*** Document segment Section Begins ***
What is the REAL story (Part 2)?

Please read last week’s post first. It’s a lead in to this one.

Lily Iona MacKenzie

Just as poets do, fiction writers have a rich, multiply textured tradition to draw from that includes more than the conventional narrative, and I haven’t even mentioned the fabulists and those writing metafictions.

In an article in The New York Review of Books, Joyce Carol Oates says,

…Carol Shields’ third collection of stories, Dressing Up for the Carnival, is an intelligent, provocative, and entertaining collection of variegated prose pieces, both conventional and unconventional…. [T]he majority are deftly, even sunnily written, and bristling with ideas, reminding us that fiction need not be emotionally devastating or ‘profound’ to be worthwhile (39).

Shields describes the process she went through in letting go of the rules of “what a story should be and how it must be shaped” in an essay entitled “Arriving Late, Starting Over.” After teaching the absolutes she learned in English Lit for years, she finally rebelled. She actually had no choice. Before she could go forward as a writer, she had to go back and release herself from the structure of the traditional story. It no longer was large or loose enough to allow in what had bubbled up in Various Miracles, her first collection of stories that she’d written in “a mood of reckless happiness” (245 & 246). They opened the way for Dressing Up for the Carnival.
*** Document segment Section Ends ***
Required tasks ->
a. Decide whether each statement below agrees with the blog post, answering yes or no and quoting the words from the post that settle it. (i) Oates identifies Dressing Up for the Carnival as Shields' third collection of stories. (ii) Shields wrote Various Miracles in a mood of despair. (iii) Oates's article appeared in The New Yorker.
b. Translate this sentence from the blog post into Spanish: "After teaching the absolutes she learned in English Lit for years, she finally rebelled."
c. According to the blog post, what is the title of the essay in which Shields describes letting go of the rules of what a story should be?
*** Dataset content Section Begins ***
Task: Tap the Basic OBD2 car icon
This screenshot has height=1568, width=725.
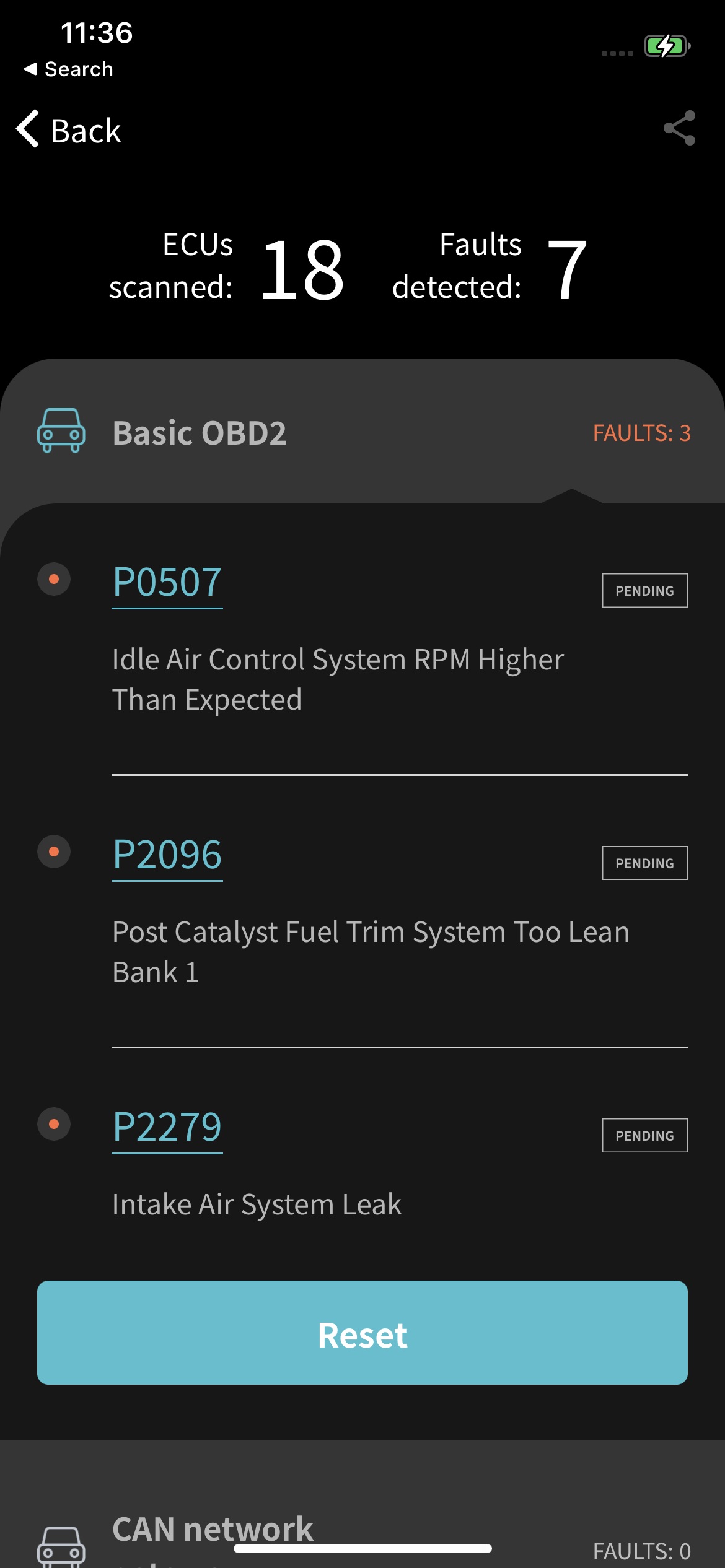Action: click(x=61, y=431)
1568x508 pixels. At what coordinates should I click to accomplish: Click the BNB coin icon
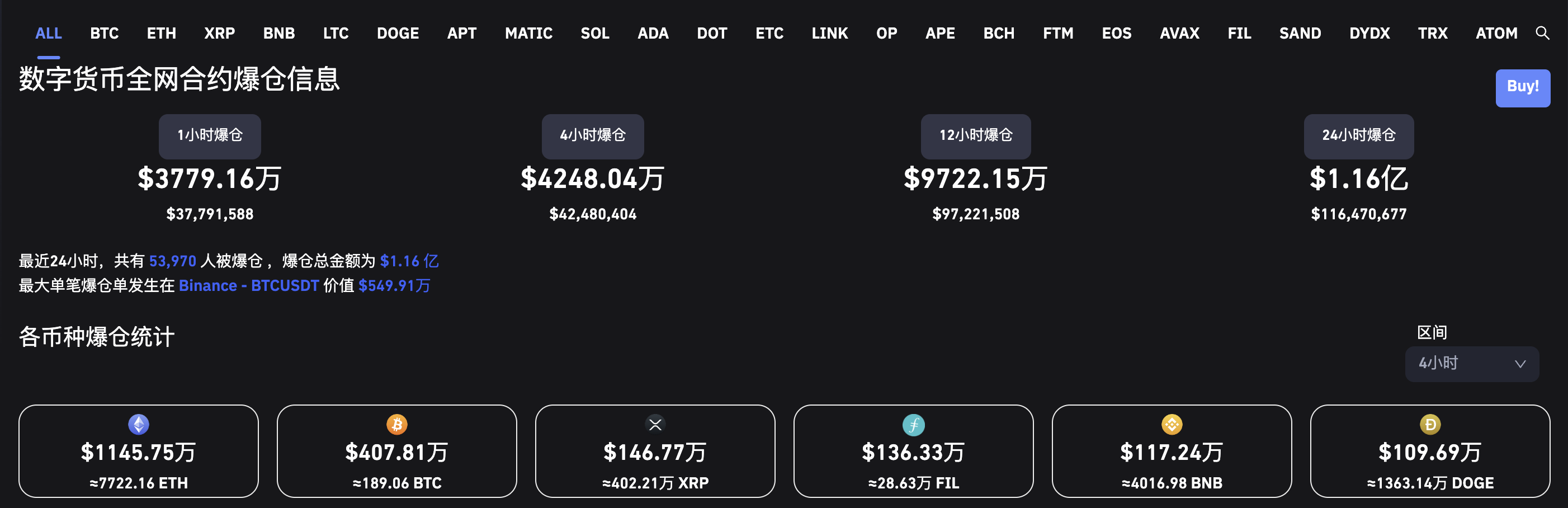[x=1172, y=424]
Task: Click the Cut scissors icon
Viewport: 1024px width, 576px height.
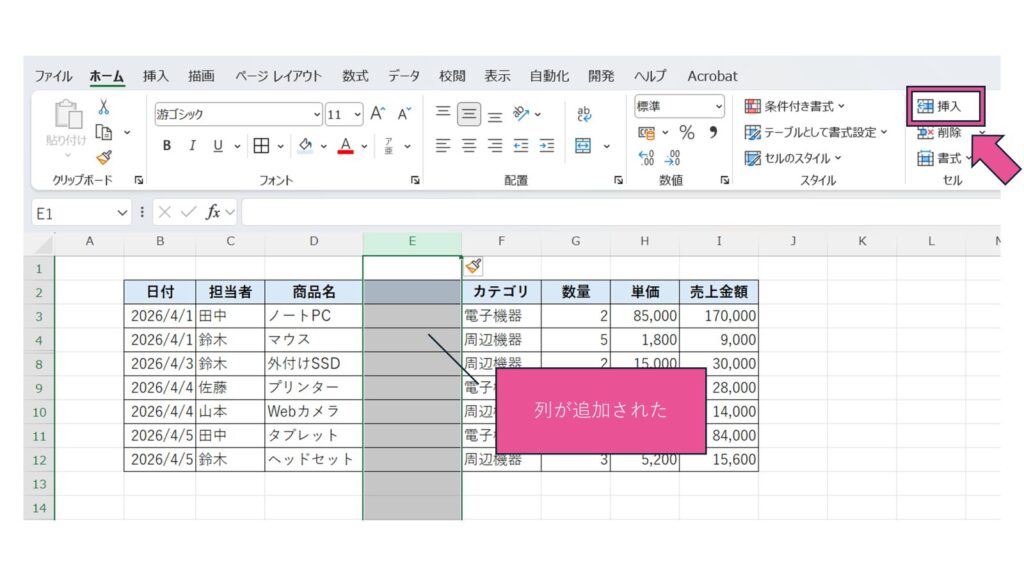Action: tap(103, 108)
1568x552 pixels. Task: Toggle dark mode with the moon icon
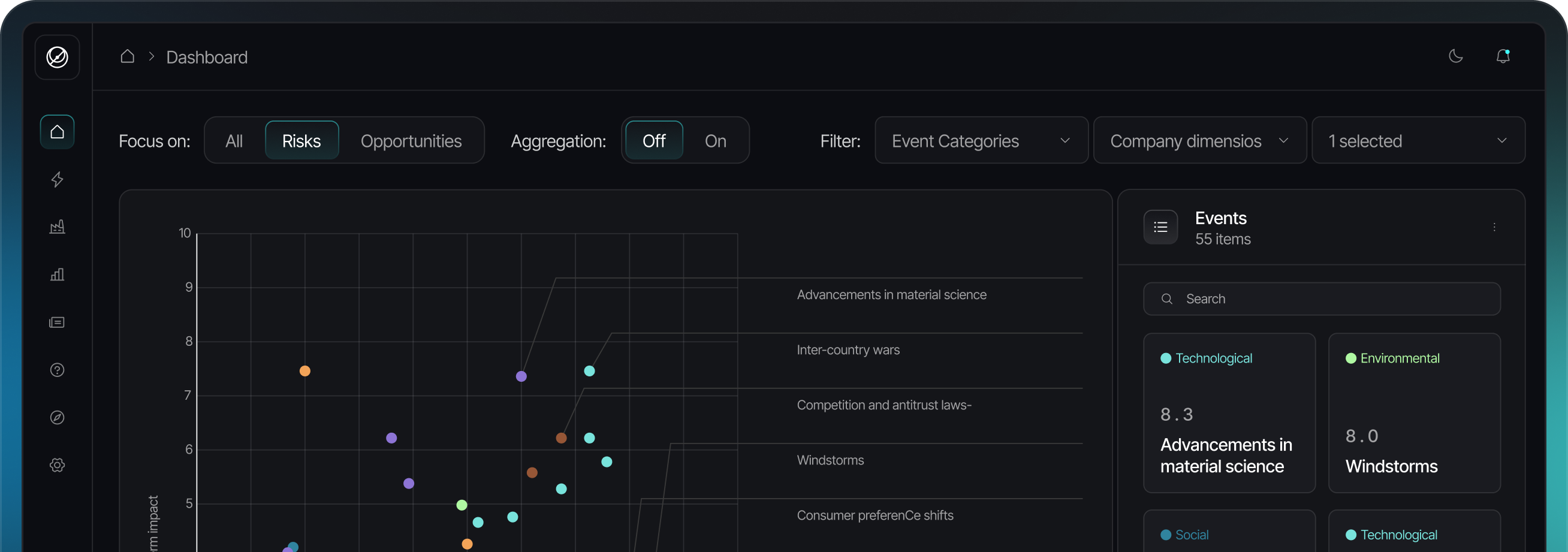pyautogui.click(x=1455, y=56)
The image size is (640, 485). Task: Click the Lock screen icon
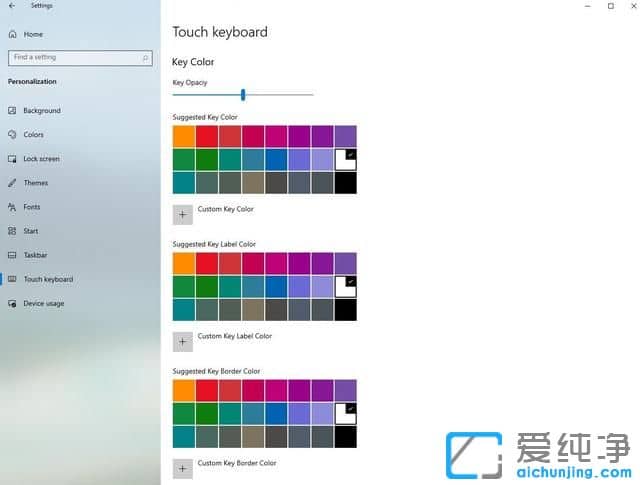(x=13, y=159)
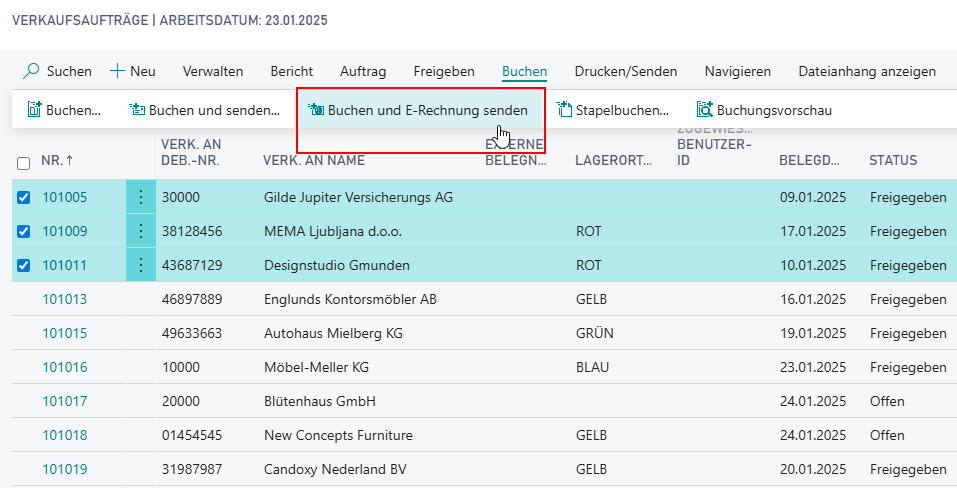Screen dimensions: 957x488
Task: Switch to the Freigeben tab
Action: [444, 71]
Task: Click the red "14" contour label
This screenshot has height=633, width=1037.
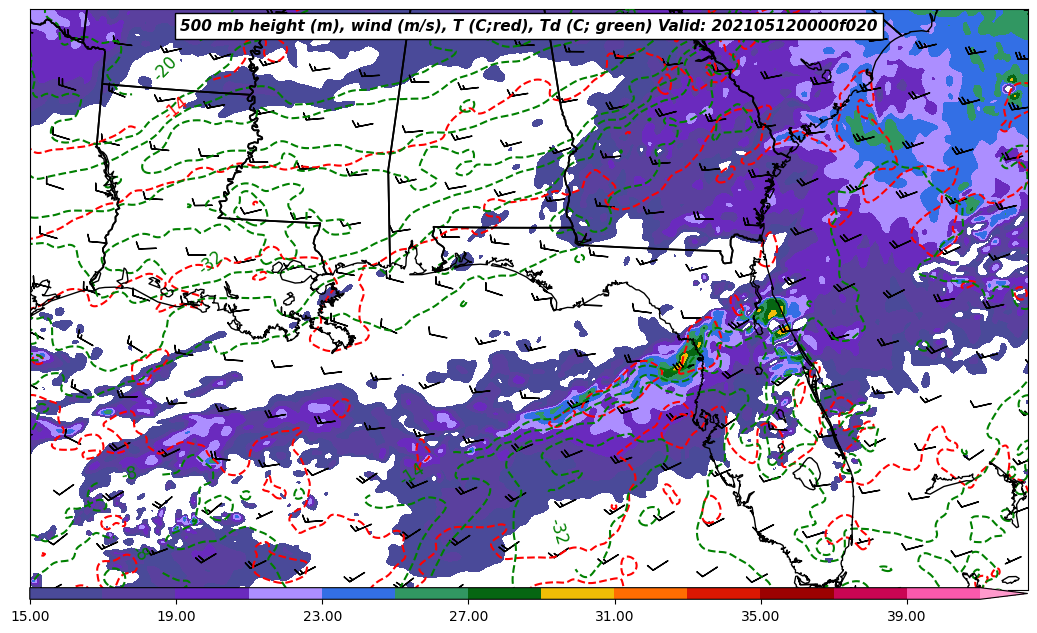Action: click(175, 107)
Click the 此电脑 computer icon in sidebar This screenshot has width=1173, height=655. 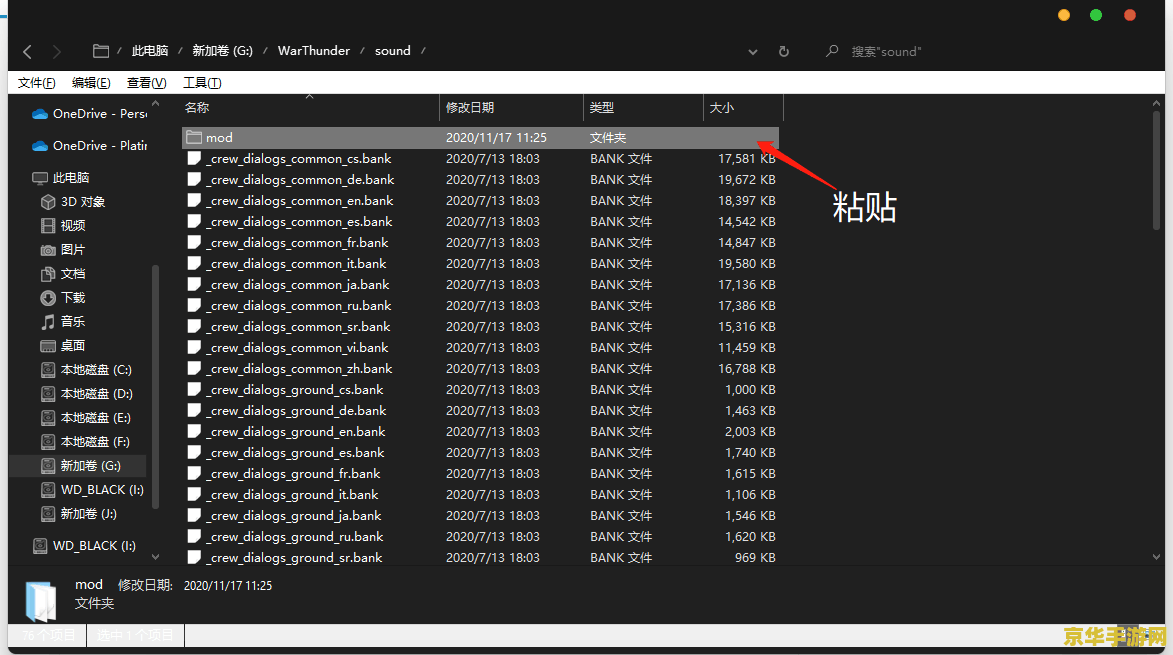pos(40,178)
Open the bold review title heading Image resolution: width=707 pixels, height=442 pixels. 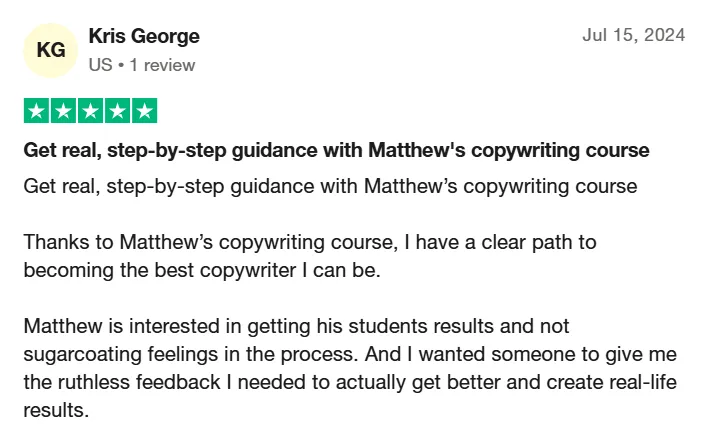point(336,151)
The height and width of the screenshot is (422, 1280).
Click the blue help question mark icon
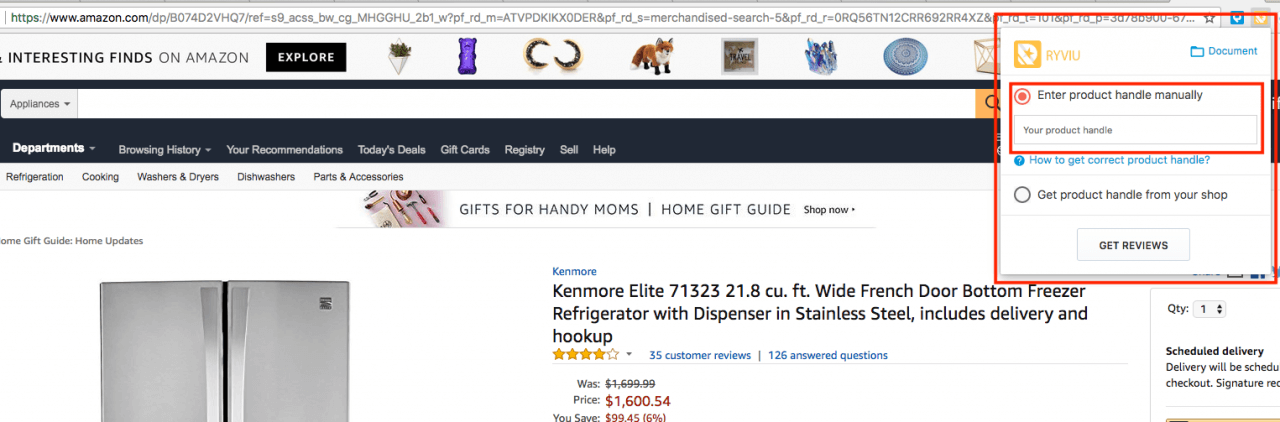click(1019, 160)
*** Dataset content Section Ends ***
Completed exercise ->
a.
(i) Yes: "Carol Shields’ third collection of stories, Dressing Up for the Carnival"
(ii) No: "a mood of reckless happiness"
(iii) No: "In an article in The New York Review of Books"

b. Después de enseñar durante años los absolutos que había aprendido en Literatura Inglesa, finalmente se rebeló.

c. "Arriving Late, Starting Over."